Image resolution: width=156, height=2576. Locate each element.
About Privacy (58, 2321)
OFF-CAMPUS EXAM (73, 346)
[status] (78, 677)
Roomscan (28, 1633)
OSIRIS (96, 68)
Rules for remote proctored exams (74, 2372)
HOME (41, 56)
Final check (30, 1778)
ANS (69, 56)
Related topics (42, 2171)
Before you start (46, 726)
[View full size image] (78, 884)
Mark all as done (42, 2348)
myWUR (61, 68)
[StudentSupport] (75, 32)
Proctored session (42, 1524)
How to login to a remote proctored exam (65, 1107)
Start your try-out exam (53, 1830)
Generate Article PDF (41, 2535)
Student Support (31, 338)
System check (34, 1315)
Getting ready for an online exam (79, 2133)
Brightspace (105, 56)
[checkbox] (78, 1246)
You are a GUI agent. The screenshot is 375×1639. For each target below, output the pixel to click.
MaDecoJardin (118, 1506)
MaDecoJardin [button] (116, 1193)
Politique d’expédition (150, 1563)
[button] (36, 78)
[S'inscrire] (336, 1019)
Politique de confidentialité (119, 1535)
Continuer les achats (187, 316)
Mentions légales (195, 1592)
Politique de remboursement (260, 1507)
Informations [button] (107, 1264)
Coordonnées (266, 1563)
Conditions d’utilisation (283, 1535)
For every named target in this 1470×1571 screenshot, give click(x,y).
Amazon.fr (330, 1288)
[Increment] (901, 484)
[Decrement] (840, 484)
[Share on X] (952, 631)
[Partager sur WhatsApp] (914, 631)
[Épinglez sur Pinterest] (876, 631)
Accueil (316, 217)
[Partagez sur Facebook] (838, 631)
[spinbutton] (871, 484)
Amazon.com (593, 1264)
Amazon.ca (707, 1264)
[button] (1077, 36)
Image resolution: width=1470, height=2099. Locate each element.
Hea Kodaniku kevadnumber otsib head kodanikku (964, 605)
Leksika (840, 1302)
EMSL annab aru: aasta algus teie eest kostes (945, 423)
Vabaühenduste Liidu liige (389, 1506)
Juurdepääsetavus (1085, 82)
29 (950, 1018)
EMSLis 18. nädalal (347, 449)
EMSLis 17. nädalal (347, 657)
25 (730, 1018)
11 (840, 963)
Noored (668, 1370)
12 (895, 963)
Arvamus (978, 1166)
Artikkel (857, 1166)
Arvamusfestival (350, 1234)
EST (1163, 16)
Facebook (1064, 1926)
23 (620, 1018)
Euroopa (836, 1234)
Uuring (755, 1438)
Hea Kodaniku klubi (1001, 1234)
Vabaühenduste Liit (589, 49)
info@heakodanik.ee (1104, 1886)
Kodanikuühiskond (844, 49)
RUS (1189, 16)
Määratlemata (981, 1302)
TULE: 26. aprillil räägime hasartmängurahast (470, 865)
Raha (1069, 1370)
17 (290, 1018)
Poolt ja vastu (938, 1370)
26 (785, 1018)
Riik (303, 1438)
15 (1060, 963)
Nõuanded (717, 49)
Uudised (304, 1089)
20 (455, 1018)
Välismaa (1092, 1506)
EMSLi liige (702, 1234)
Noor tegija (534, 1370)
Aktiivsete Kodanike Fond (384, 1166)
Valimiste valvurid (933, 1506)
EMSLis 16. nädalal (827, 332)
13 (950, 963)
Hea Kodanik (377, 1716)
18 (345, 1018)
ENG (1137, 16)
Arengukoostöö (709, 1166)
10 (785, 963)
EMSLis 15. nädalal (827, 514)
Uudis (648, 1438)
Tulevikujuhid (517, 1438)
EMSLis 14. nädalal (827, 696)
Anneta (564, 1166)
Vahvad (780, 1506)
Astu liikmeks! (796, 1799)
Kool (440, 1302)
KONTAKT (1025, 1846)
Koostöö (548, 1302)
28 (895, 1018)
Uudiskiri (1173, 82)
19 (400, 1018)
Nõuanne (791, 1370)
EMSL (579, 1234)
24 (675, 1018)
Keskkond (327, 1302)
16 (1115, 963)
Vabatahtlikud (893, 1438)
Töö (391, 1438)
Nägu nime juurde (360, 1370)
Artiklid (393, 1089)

###

Looking back over the data above, restate word for word the lines that begin at the line with "Proctored session (42, 1524)" and end at the line with "info@heakodanik.ee (1104, 1886)", inclusive.

Proctored session (42, 1524)
How to login to a remote proctored exam (65, 1107)
Start your try-out exam (53, 1830)
Generate Article PDF (41, 2535)
Student Support (31, 338)
System check (34, 1315)
Getting ready for an online exam (79, 2133)
Brightspace (105, 56)
[checkbox] (78, 1246)
You are a GUI agent. The screenshot is 375×1639. For each target below, output the pixel to click.
MaDecoJardin (118, 1506)
MaDecoJardin [button] (116, 1193)
Politique d’expédition (150, 1563)
[button] (36, 78)
[S'inscrire] (336, 1019)
Politique de confidentialité (119, 1535)
Continuer les achats (187, 316)
Mentions légales (195, 1592)
Politique de remboursement (260, 1507)
Informations [button] (107, 1264)
Coordonnées (266, 1563)
Conditions d’utilisation (283, 1535)
For every named target in this 1470×1571 screenshot, give click(x,y).
Amazon.fr (330, 1288)
[Increment] (901, 484)
[Decrement] (840, 484)
[Share on X] (952, 631)
[Partager sur WhatsApp] (914, 631)
[Épinglez sur Pinterest] (876, 631)
Accueil (316, 217)
[Partagez sur Facebook] (838, 631)
[spinbutton] (871, 484)
Amazon.com (593, 1264)
Amazon.ca (707, 1264)
[button] (1077, 36)
Image resolution: width=1470, height=2099. Locate each element.
Hea Kodaniku kevadnumber otsib head kodanikku (964, 605)
Leksika (840, 1302)
EMSL annab aru: aasta algus teie eest kostes (945, 423)
Vabaühenduste Liidu liige (389, 1506)
Juurdepääsetavus (1085, 82)
29 (950, 1018)
EMSLis 18. nädalal (347, 449)
EMSLis 17. nädalal (347, 657)
25 (730, 1018)
11 (840, 963)
Noored (668, 1370)
12 (895, 963)
Arvamus (978, 1166)
Artikkel (857, 1166)
Arvamusfestival (350, 1234)
EST (1163, 16)
Facebook (1064, 1926)
23 (620, 1018)
Euroopa (836, 1234)
Uuring (755, 1438)
Hea Kodaniku klubi (1001, 1234)
Vabaühenduste Liit (589, 49)
info@heakodanik.ee (1104, 1886)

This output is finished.